To be successful then, it is likely that you will be financially comfortable at least, but your personal definition of the word doesn’t have to be tied to money. Realistically, it should include a long-term goal: you can have success with something in the short term, but to be truly successful, your success should be sustained.
Decide what you want to achieve in your life.
2. Break down your goal
A classic piece of advice for achieving any kind of goal is to break that goal up into smaller, more digestible pieces. That is, you set yourself mini-goals that are necessary to complete to achieve your overall goal. Forbes claims that doing so will help stop the phenomenon of “people abandon[ing] goals because they’re just too dang big”, Mind Tools sees it as a way to motivate yourself “By …crossing each [piece] off as you complete it, you’ll realize that you are making progress towards your ultimate goal”, while WikiHow simply states that the creation of ‘subgoals’ “can help you stay focused and keep you on track”.

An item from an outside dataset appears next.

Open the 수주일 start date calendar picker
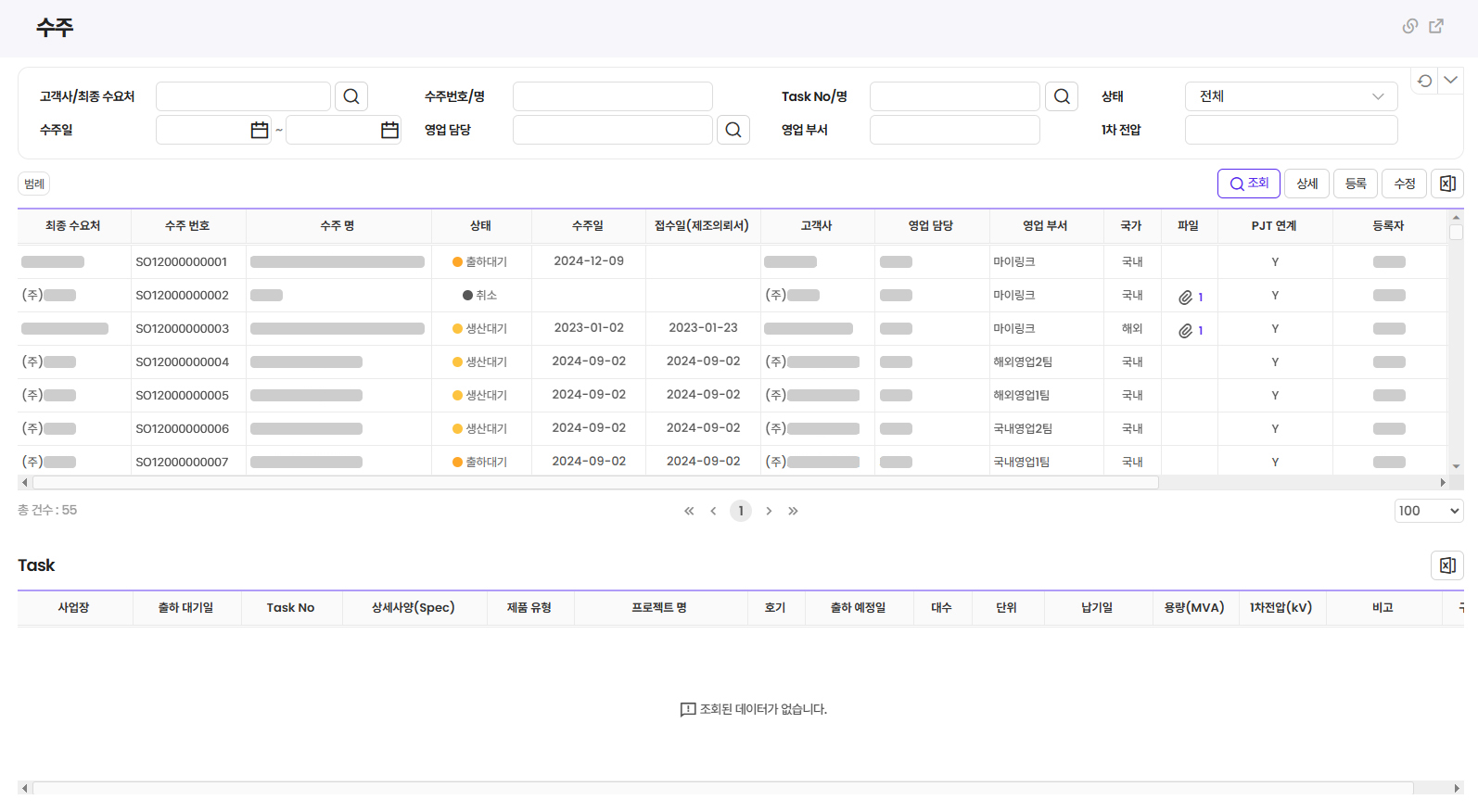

In essence: you need a plan. You’ve decided what you want, so go away and make yourself some achievable steps!
3. Motivation, motivation, motivation!
Lock yourself in a dark room, cut yourself off from civilisation, and paper your walls with photoshop mock-ups of yourself achieving your full potential – just make sure you’re working towards your goal at all times.
4. Realise that not everyone can be successful
If your definition of success is linked to a career and/or financial gain, logically you must accept that not everyone can be successful in this sense. The UK workforce is approximately 31 million strong, but the more aspirational careers are limited in numbers. Managers, directors and senior officials comprise about 10% of the workforce, and if success to you means being a company director and living in luxury, it is comparatively unlikely: particularly when you consider that people already in these positions are likely to want to hold onto them.
But perhaps you are less interested in money, and more interested in creative autonomy? The percentage of true creatives in the job market is smaller still: making up just over 1% of the workforce and encompassing authors, actors, presenters, artists, musicians and photographers. Again, statistically, it is path where the odds are not in your favour.
Whatever your goal, you are likely to be hamstrung by statistics such as these. They may not be thrilling, but the country and economy needs low-skilled occupations in order to function. They may be less than thrilling and less than lucrative, but they need to be done.
Perhaps, if you want to speed up the process that may one day allow reams of highly-paid workers and boundless creativity, try designing robots to eliminate manual work and render those at the bottom of the food-chain almost entirely obsolete.
5. Check your privilege
It has been observed that Britain, more so than countries similar to it in many other ways, is bad at social mobility. The rich tend to stay rich, the poor tend to stay poor, and accordingly, those born into advantage are likely to have more opportunities. In short: “advantage is hoarded by the privileged”. If you are driving to be ‘successful’ and come from the middle or upper classes, good news: you might well manage it. Being working class does not necessarily preclude failure, but success is likely going to be harder (at least if it’s financial success you want…and even if it’s not, money always helps).
It’s a similar story when you look at your educational background. Privately-schooled students overwhelmingly believe that those attending their school are likely to be successful, whereas state school students are less optimistic. The former also get to meet more adults at school whom they deem to have ‘interesting jobs’ – which can have a real impact on the careers the students go on to pick. Furthermore, if you consider that private school children likely already come from a wealthier background than their state school counterparts, the problem compounds. Not only are they likely to retain that level of wealth, but, exposed to more ‘interesting’ career options, perhaps their jobs and lives will be more interesting too.
So, there you have it.
Statistics are not infallible, of course, but they make for some interesting reading. Money is not everything, and nor is social class. The fact that the odds are stacked against you should not dissuade you from trying anything. The fact that the odds are stacked in your favour does not make your achievements worthless, or your ventures immune to failure. What this information should be used for is to provide a backdrop to your endeavours, a greater self-awareness.
What you do with that awareness is entirely up to you.